The Organ Reform Movement sought to turn away from many of the perceived excesses of Romantic or Symphonic organ building and repertoire, in favor of organs understood to be more similar to those of the Baroque Era in Northern Germany, especially those built by Arp Schnitger. This took the form of a "vertical" style of tonal registration in which ensembles were ideally built up with no pitch being duplicated in the same octave, and then the ensembles were crowned with high-pitched mixture stops. The movement endorsed the so-called Werkprinzip, in which each division of the instrument's pipework was based on a principal-scale rank of a different octave.

Organ voicers strove for an articulate pipe speech characterized by a short burst of "chiff" sound at the start of each note, and avoided "nicking" the pipe edges and other techniques of achieving symphonic-style "smoothness". Low wind pressures were revived. Casework was sometimes eschewed in favor of open standing pipework, and shuttered swell boxes became less common.

In Europe the movement was indelibly connected with tracker action (mechanical instruments). In North America this was less emphatic, and many US and Canadian instruments characteristic of the Organ Reform Movement had electro-pneumatic or direct electric action. North American buildings tend to have substantial architectural and acoustical differences from the European churches where most organ music was written, and this also had implications for successful organbuilding.
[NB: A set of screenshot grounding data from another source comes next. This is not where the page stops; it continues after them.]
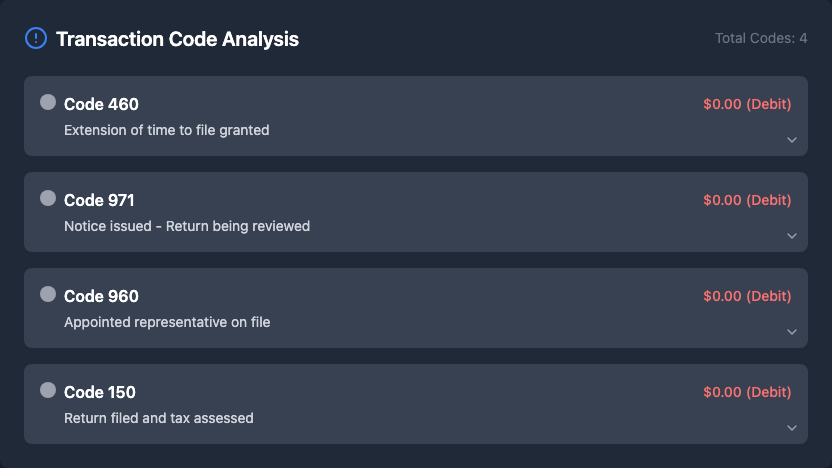This screenshot has width=832, height=468.
Task: Expand the Code 971 chevron
Action: pyautogui.click(x=792, y=236)
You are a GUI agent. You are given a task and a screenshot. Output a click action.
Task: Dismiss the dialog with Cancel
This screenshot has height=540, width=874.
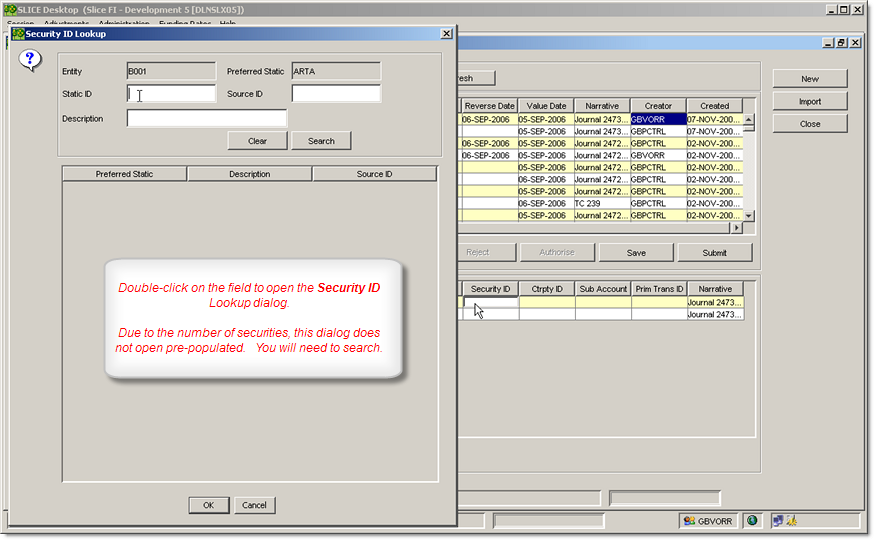pyautogui.click(x=254, y=505)
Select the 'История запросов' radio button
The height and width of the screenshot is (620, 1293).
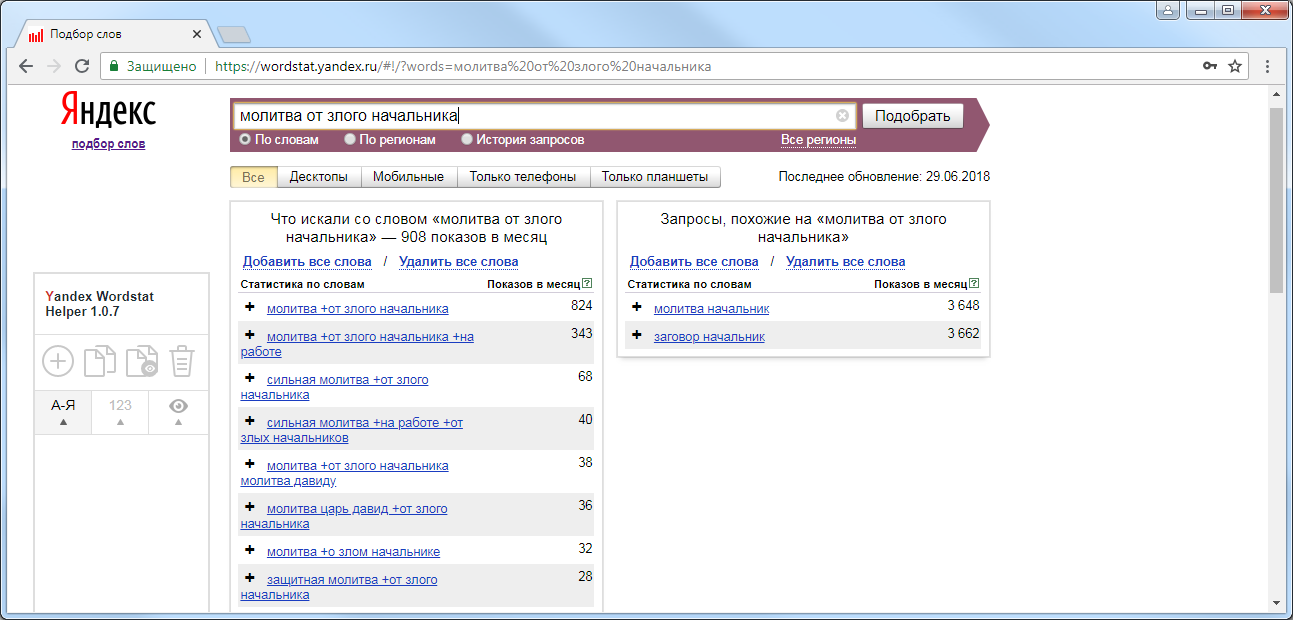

Some of the leading organ-builders of the movement were:
- (in Northern Europe) Rudolf von Beckerath, Dirk Andries Flentrop, Frobenius Orgelbyggeri, Marcussen & Søn;
- (in North America) G. Donald Harrison, Holtkamp Organ Company, Lawrence Phelps, C. B. Fisk, Schlicker Organ Company, Wicks Organ Company.

== Reversals ==
A common criticism of the Organ Reform Movement is that its principles were often taken to extremes and became more dogmatic than musical, while ruining many fine symphonic organs and disappointing many listeners. Many of the Reform instruments survive, but some of the alterations that the movement executed on pre-movement instruments have since been reversed to support a wider range of repertoire, such as on the notable pipe organs of Auckland Town Hall, Princeton University Chapel, and Chicago's Rockefeller Chapel.